Teams of armed thugs carried out takeovers, arriving at a businessman's door with little to back them up but the threat of violence, even murder. Indeed, contract murder reached a frequency of more than one a day in the mid-1990s.
Later, various law enforcement authorities, from tax police to special forces units, played a role in forcing transfers of property in the scramble for assets of the former Soviet state.
In what became known as "masky shows," police, their faces often hidden behind ski masks, swarmed into a business to intimidate employees and force concessions from owners. The headquarters of the Yukos oil company, for example, saw a series of high profile "masky shows" during the early stage of that company's conflict with Russian authorities, a battle that ended in Yukos's bankruptcy and the jailing of its leader, Mikhail Khodorkovsky.
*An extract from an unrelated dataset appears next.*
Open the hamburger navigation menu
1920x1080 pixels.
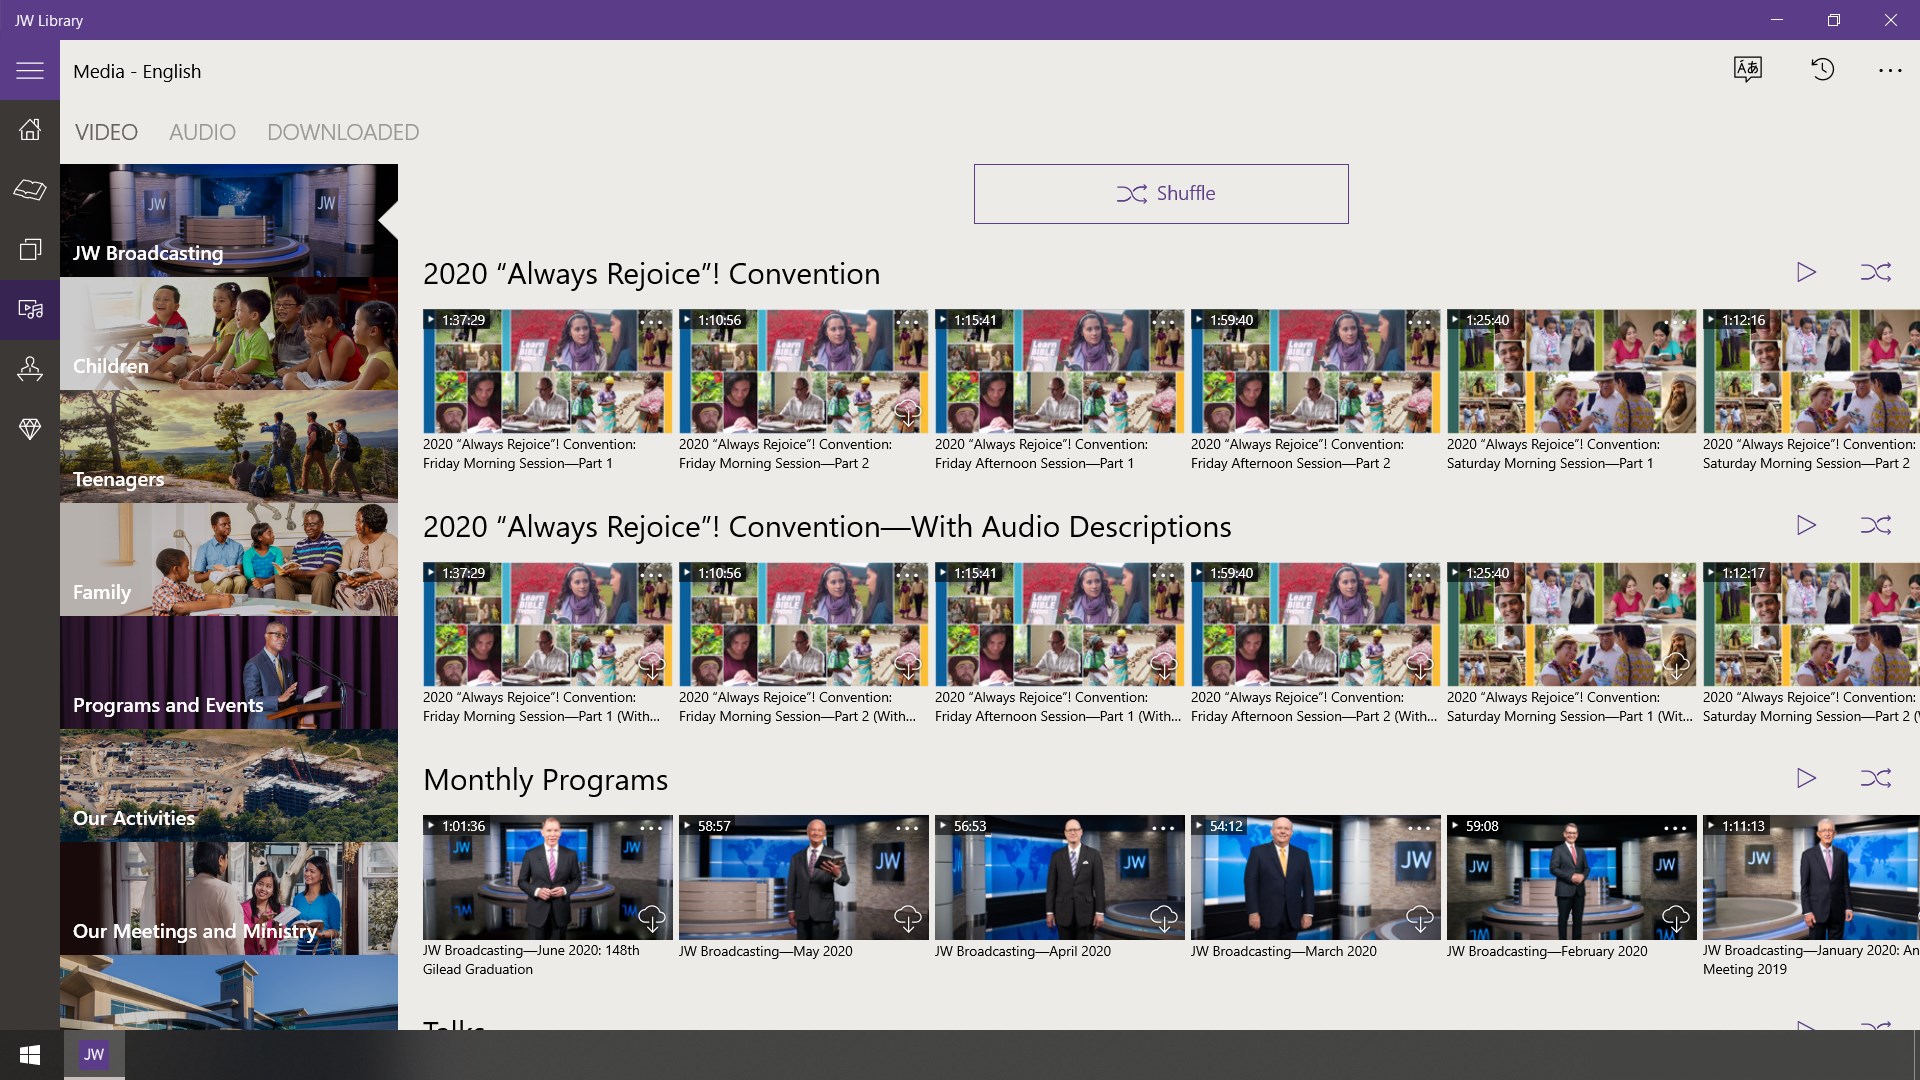(x=30, y=71)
Now, the trend in business crime in Russia is decidedly white collar - with the frequent faking of documents, hiring of attorneys or paying off of judges.
The problem has become so pervasive among small and medium-sized businesses that it has risen to discussions in Parliament, where a committee on state security addressed the issue and cited more than 1,400 cases of fraudulent takeovers in 2005. The Interior Ministry has opened investigations into the theft of 346 enterprises.
"Dozens of major deals for the purchase and sale of companies take place in Russia every month," Yuri Alekseyev, a chief ministry investigator, was quoted as saying by Interfax news agency. "The process is ever more frequently accompanied by gross violations of the law.
"Those seizing enterprises are usually not interested in production and just steal or sell the most liquid assets, in the first place real estate," he added.
Here in Saratov, the battle began last autumn when Matthews received a letter with an offer. For $400,000, a company called Russian Business Estates, or RBE, would buy Matthews's factory, called ExpoPUL, which has 930-employees and a turnover of $600,000 or so a month. Matthews quickly refused.
Next, a letter arrived warning that the factory would soon have troubles with its electricity; two weeks later, the power went off. Intruders came and used jackhammers to raise dust into the factory's clean rooms. Strange young men in leather jackets loitered outside the factory gate.
Matthews, a legend among guitarists as the inventor of the Big Muff guitar pedal, rallied makers of musical equipment who rely on tubes from Russia and promised a fight.
RBE's director in Saratov, Vitaly Borin, said he wants to buy Matthews's factory for the building it occupies and then sell to an unnamed investor. He conceded his company is pressuring Matthews, but only using legal tactics. If Matthews does not agree to sell, Borin said in an interview, the factory might run afoul of national security rules.
"We have instructions of the FSB where it is written in black and white that a military factory cannot exist beside a company with foreign capital," he said, referring to the Federal Security Service, a successor to the KGB. Near ExpoPUL is a factory that makes electronic components for military hardware.
"The FSB hasn't gotten involved only because we haven't gotten them involved," he said.
Writing a letter to Moscow would be all he needed to shut the factory, Borin said.
ExpoPUL makes two-thirds of the world's musical vacuum tubes.
Tuned in to the music industry's needs, Matthews boosted sales from 40,000 tubes a month in 1999 to 170,000 last year.
Meanwhile, most of the Soviet electronics industry has gone to oblivion, rendered obsolete by Silicon Valley. ExpoPUL, opened in 1953, is thriving.
It is a rare example of a Soviet-era factory that became a success without painful reforms.
Hidden in this provincial town, its 1950s vintage technology survived long enough to become a worldwide hit.
If the tube factory dies, so will the future of a rock 'n' roll sound dating back half a century, the rich grumble of a guitar tube amplifier - think Jimi Hendrix's "Star-Spangled Banner" - that musicians say cannot be replicated with modern technology.